| WHAT IS EXPECTED |
The entries below are to be restated exactly, and their images are to be omitted.

Dataset entries:
━━━

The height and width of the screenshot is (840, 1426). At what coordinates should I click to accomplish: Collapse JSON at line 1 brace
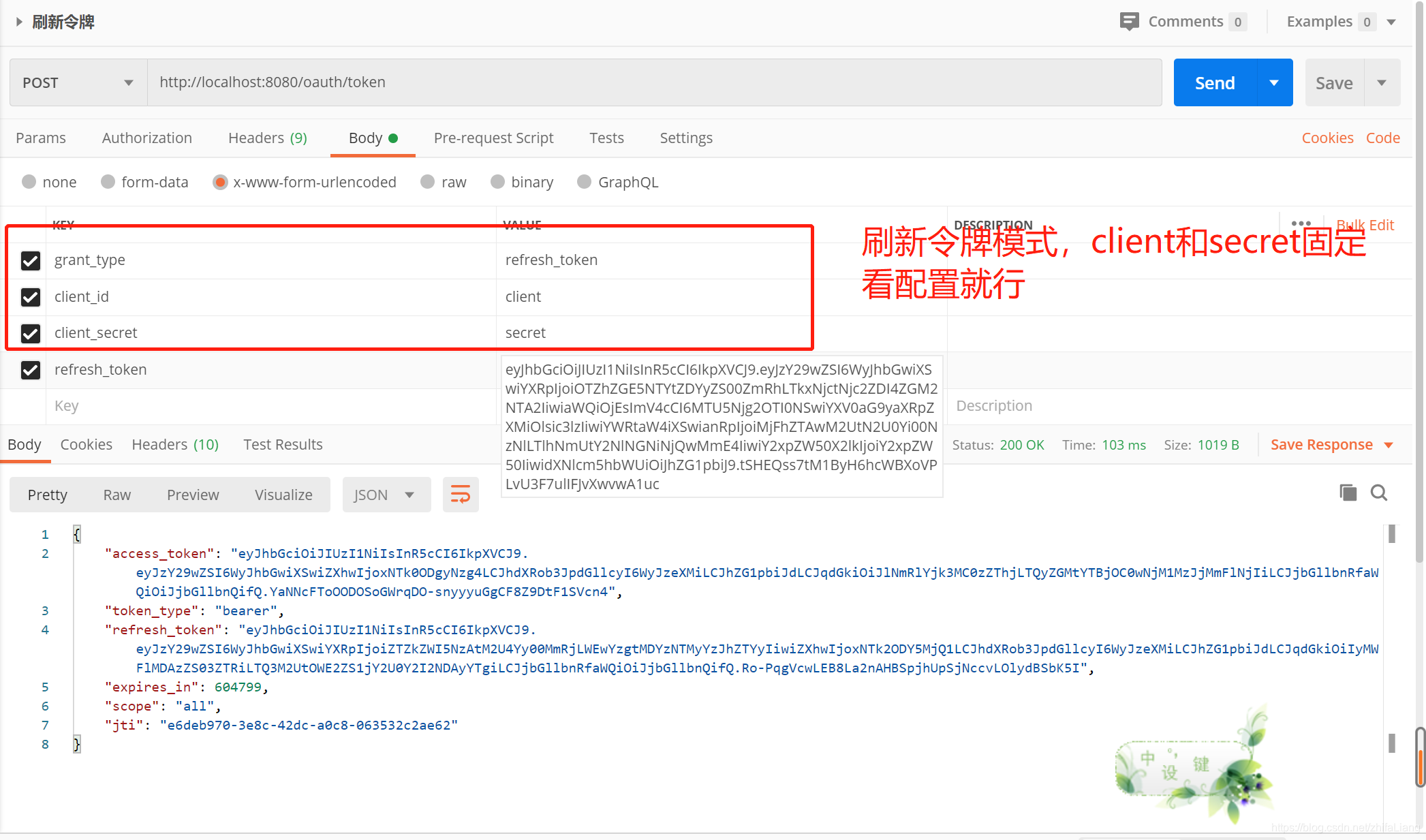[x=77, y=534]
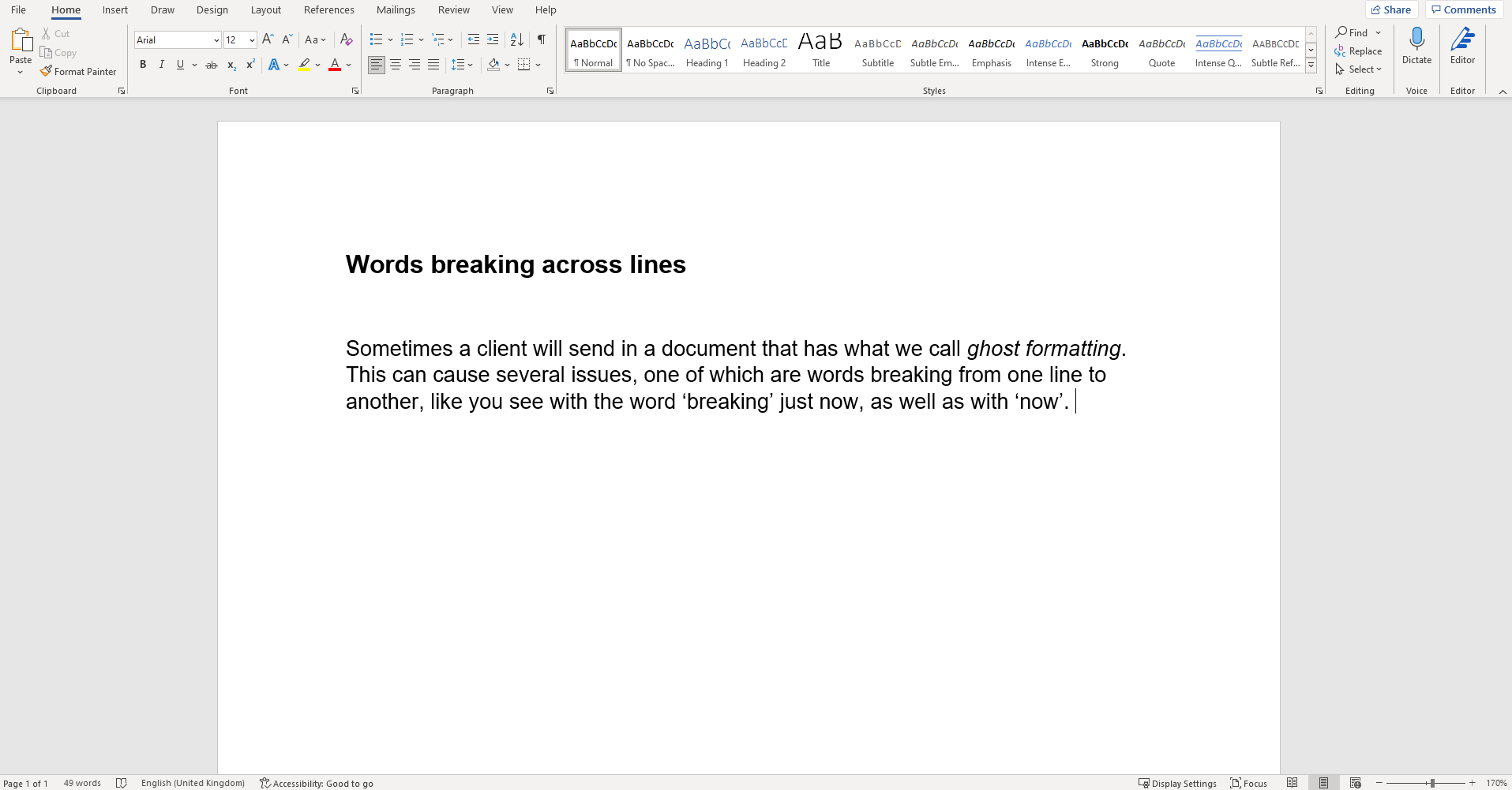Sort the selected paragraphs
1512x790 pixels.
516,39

━━━

| RESULT |
The height and width of the screenshot is (840, 1426). At what coordinates should I click to accomplish: Collapse JSON at line 1 brace
[x=77, y=534]
Sort the selected paragraphs
1512x790 pixels.
516,39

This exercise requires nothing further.